PRICE: SEll. (Day 1).
VOLATILITY: Sell, (Day 1).


CNN MONEY’S FEAR AND GREED INDEX: (19, extreme fear).
NIFTY-50 STOCK LIST: 25 Buys; 3 Overbought, 8 Oversold, 2 new buy today, 14 new sells.

#PriceBreadthVolatility – three signals for the swing trades


Expected this confounding bull market to take a tumble today.

But as Trader Vic Sperandeo, legendary trader and “market wizard,” once said:  “If the market doesn’t do what it is expected to do, it often does the exact opposite twice a much.”  So maybe tomorrow is the day of twice as much.

All three of my daily signals — based on Price, Breadth and Volatility (PBV) are now once again in sync and on buys for tomorrow’s open.  The Volatility signal, based on the VIX, has remained on a buy all week and goes into tomorrow on a four-day run from Monday’s open that has gained, as of today’s close, 6.1% on the 3x-leveraged ETF XIV.

In addition the short term breadth signal put in a low above low pattern, which in bull market, is often to prelude to a longer-term swing to the upside.  What is needed now is to have longer-term breadth, which remains negative, also go positive.  If that happens then it is likely we have seen the bottom of the current pullback.  If longer-term breadth does not turn up soon (like in a day or two), then there is a likelihood there will be more work to be done on the downside before there is any sustained rally.

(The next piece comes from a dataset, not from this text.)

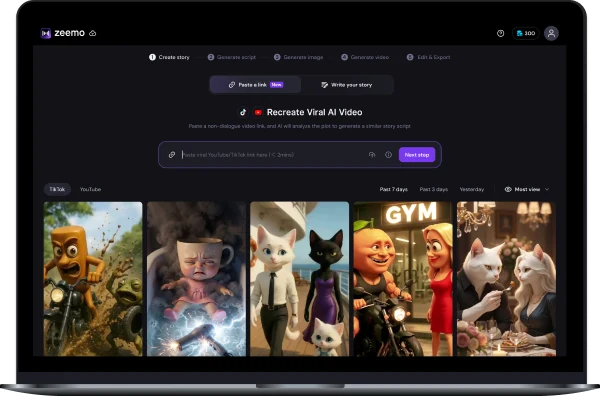Open the GYM orange character thumbnail
The image size is (600, 397).
click(403, 279)
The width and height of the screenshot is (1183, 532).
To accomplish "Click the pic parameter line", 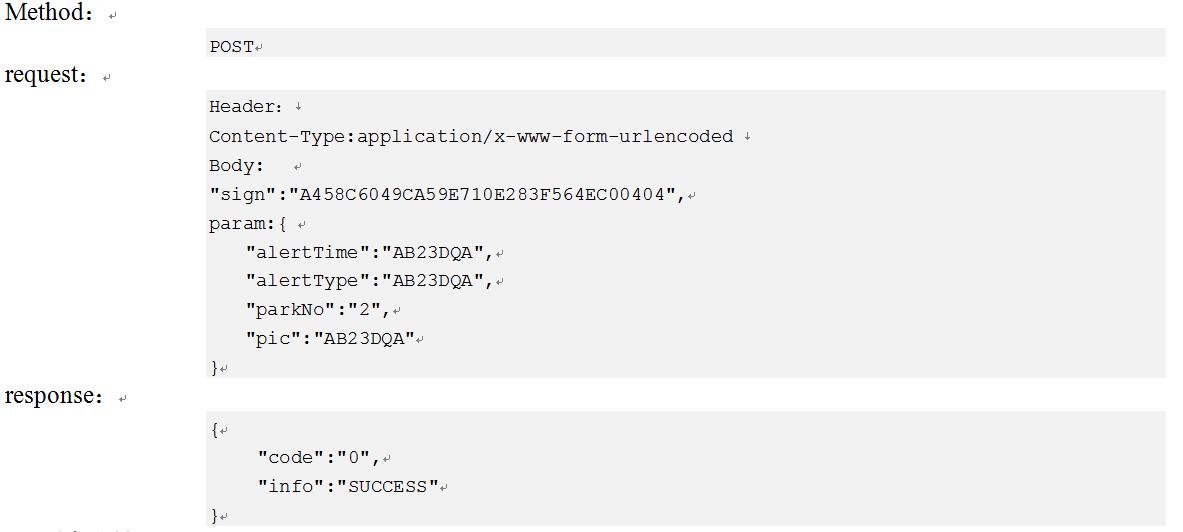I will pyautogui.click(x=330, y=339).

XIV, mentioned above, has been the top performing ETF on daily swing signals all year (see chart panel below).  Going long only, it has gained 58% on the Price swings, 43% on the Breadth swings, and 64%, including both the close and currently open trade, on the Volatility signal.  The closed trade numbers per 100K are in the white boxes on the lower right of each chart panel while the numbers for any current trade at in the white boxes on the lower right.


PRICE: Buy. (Day 1).
VOLATILITY: Buy, (Day 4).


CNN MONEY’S FEAR AND GREED INDEX: (34, still at a fear level).
NIFTY-50 STOCK LIST: 39 Buys; 11 Overbought, 1 Oversold, 1 new buy today, 4 new sells.

(click on the chart for a larger view)


#MarketTiming – beware the ides of August…

SPY gaped up today, hit yesterday’s suggested 247 resistance on the first five-minute bar, and turned down, down not so much but maybe enough given that that is a lower high since last week’s nuclear Tuesday reversal.

In addition my daily price and breadth indicators also gave sell signals with lower highs. Volatility remains on a buy but it is for the third day in a row which makes any more time tenuous. If it were to turn it would give a higher low in the VIX, a possible hint a change in trend.

Today’s turn down in short-term breadth (see red circle on the chart below) in context with the continued decline in long-term breadth is often a gift the the bears, which is to say the general market should plunge tomorrow.

These are all quiet signals after yesterday blast to the upside which may mean they mean nothing at all and today’s long sideways price action after the open was nothing but a consolidation of yesterday’s gain before proceeding higher.

But these quiet, disquieting, signals could also be like whispers in the night — “beware the ides of August, beware…”

How often has the market topped quietly in August and fallen all the say into October?


PRICE: Sell. Price (Day 1).
VOLATILITY: Buy, (Day 3).


CNN MONEY’S FEAR AND GREED INDEX: (36, still at a fear level).
NIFTY-50 STOCK LIST: 42 Buys; 13 Overbought, 2 Oversold, 2 new buys today, 3 new sells.